"I feel sorry for anyone who is in a place where he feels strange and stupid."
My understanding about The Giver is that it's an actual assigned book in a lot of American schools, so you'll excuse me if this post has your childhood education rushing back to you. I've come to it as an adult, so I'll probably have a different take on it than you did when you were, say, 12; but possibly only in that I really have two takes on it, one good, one so irritated. But we'll get to all of that, because first of all it's very important for you to know that I only read this because there's a film coming out this summer (I think) and it stars some really great people: Meryl Streep, Jeff Bridges, *ahem* Alexander Skarsgard...
But anyway, here's the trailer for that...
I don't even know how I feel about it now that I've read the book, but I'll surely go and see it anyway! Important note: I'm really glad they've changed the way the giver 'gives' the information, because in the book, the twelve year old has to take his shirt off and be rubbed by the old man, so. Yeah. Awkward.
Anyway. The Giver.

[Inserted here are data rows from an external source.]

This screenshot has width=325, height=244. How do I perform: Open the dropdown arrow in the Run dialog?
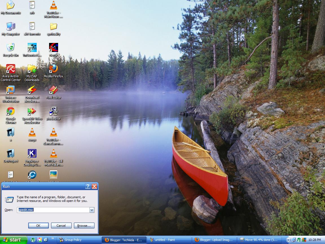[91, 210]
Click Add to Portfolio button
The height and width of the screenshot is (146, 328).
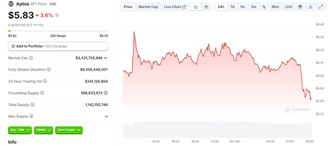58,46
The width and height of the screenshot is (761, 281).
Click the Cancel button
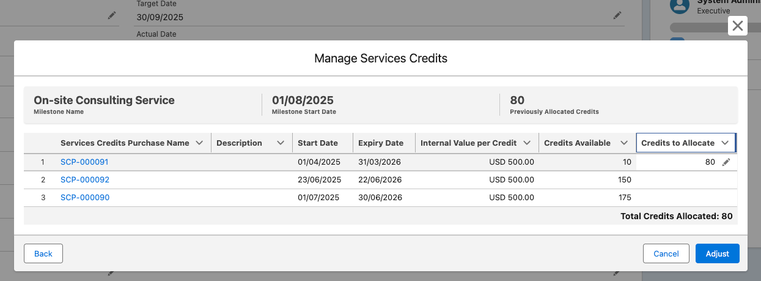click(666, 253)
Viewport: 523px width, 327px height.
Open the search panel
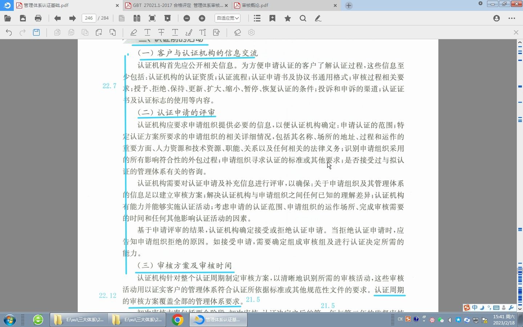[x=303, y=18]
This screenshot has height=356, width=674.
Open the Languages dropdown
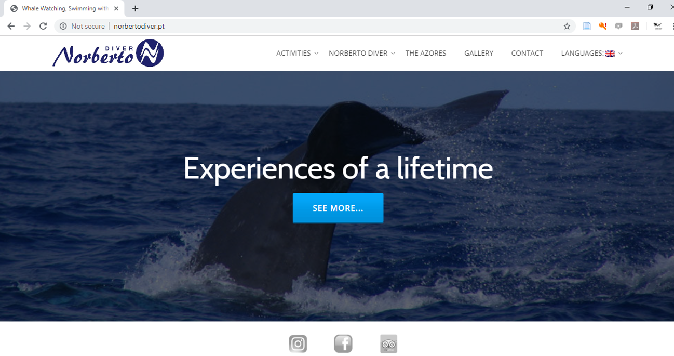591,53
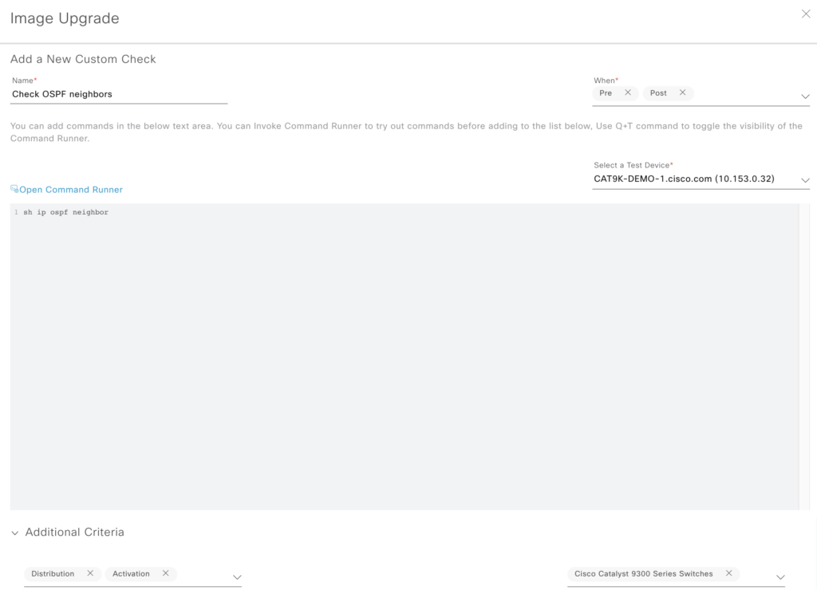The width and height of the screenshot is (817, 598).
Task: Close the Image Upgrade dialog
Action: pos(805,14)
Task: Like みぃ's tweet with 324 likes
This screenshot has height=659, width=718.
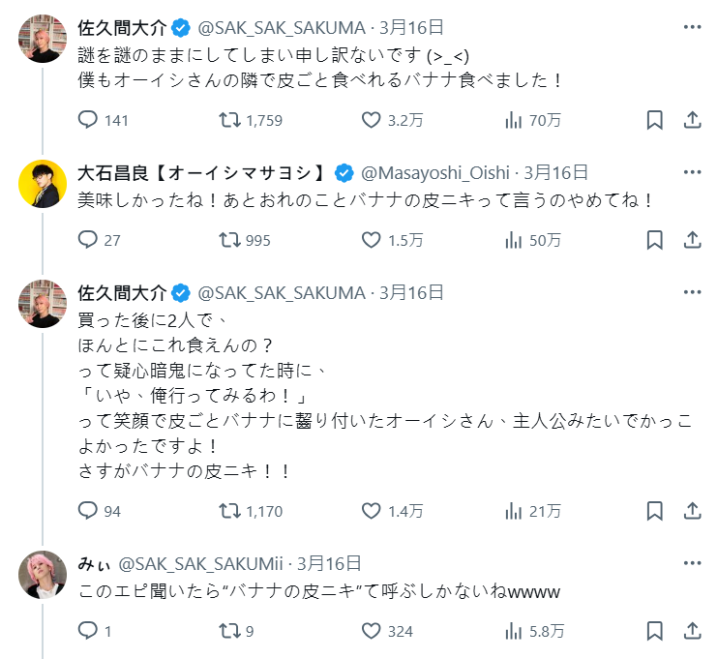Action: 372,630
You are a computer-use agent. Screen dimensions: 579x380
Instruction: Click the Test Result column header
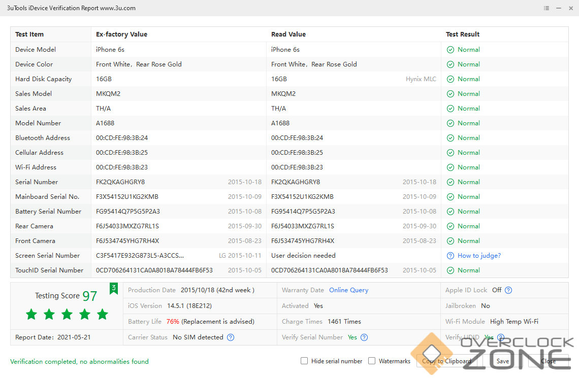[x=463, y=34]
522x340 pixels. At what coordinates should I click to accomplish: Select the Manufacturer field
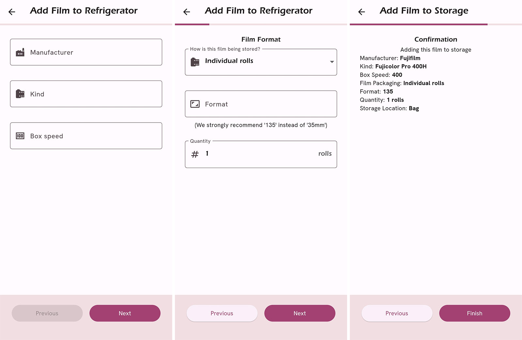86,52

I have this innate fondness of dystopias that I blame on The Handmaid's Tale and 1984, so I'm always keen to read a new one, even if it has been sliiiightly overdone in YA fiction in recent times*, but The Giver was published in 1993, so... Not exactly recent times. In terms of writing and plotting and things like that, I feel like it's not that well written and the story doesn't exactly develop in the ways I wanted it to, but that's kind of what I expect from YA books, and I can definitely see how it could be a good jumping off point in classrooms for all kinds of discussions, which is really the main point of it. So let's have some of those discussions, shall we?

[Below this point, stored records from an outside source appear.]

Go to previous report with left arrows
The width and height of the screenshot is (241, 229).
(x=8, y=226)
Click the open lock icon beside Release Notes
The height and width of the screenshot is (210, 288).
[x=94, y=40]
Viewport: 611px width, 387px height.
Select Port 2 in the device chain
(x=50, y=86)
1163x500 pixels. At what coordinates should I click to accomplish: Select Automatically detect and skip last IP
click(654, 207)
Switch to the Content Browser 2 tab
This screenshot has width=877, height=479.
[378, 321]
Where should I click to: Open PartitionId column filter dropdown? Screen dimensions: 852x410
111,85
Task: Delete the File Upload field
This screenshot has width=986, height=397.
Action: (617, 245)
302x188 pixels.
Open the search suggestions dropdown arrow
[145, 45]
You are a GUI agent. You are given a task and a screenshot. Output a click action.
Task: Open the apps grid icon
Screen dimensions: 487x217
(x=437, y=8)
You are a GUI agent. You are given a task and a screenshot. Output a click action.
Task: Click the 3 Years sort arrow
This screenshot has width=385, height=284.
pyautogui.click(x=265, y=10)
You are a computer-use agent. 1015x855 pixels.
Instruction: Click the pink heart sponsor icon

Firstly. I want to discuss The Giver as an anti-socialist piece of propaganda, which OH MY GOD, it definitely seems like. In The Giver, the characters live in a world where everything is the same, everyone has the same milestones and no hobbies, careers, spouses and children are assigned and everything is just very equal, and safe, and seems to be really dull (only with a core of horridness which is mostly hinted at and only rarely seen). It's basically the kind of world that people who are against socialism would assume would be the end result, in that everyone is kind of the same, all emotions and 'stirrings' (that's sexual feelings, folks) have to be suppressed so that nobody wants to hurt anybody (or do anything else with them for that matter) and everything is very efficient and clean and... boring.

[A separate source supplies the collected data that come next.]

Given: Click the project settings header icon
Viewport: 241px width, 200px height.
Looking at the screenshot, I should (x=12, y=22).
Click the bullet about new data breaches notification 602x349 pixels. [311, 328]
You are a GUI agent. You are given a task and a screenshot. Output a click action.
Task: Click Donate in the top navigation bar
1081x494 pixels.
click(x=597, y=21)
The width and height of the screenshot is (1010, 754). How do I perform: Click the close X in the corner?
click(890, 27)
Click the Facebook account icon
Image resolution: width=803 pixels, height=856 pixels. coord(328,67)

I can't even tell you the number of things wrong with this as an end view of socialism, and it just makes me want to scream about how socialism is actually the best and why can't we distribute wealth more evenly and what the fuck, how would socialism mean that nobody saw colours anymore? Because of things like that, I assume that Lowry wasn't necessarily thinking 'I must take down socialism' when she wrote The Giver, but it definitely feels like she went 'but HOW would a socialist society really work?' and then went insane.
But. If we get off that point, since it's kind of something that didn't really occur to me until after I'd finished reading and went 'HEY, I like socialism though', we can talk about some other questions that it raises. Like... In order to live in a world without crime, or lying, or poverty, or other bad things like that, would emotion and memory of the past and all forms of entertainment have to be outlawed? And, if you don't know any different, is that really such a high price to pay? In the back of the copy I read, there were discussion questions (because, YA) and one was 'is the world in The Giver a utopia or a dystopia?' And shit, I was so surprised because, yeah, I guess you could see it as a utopia even though, as someone who lives in the land of emotions, it seemed like a grey living nightmare.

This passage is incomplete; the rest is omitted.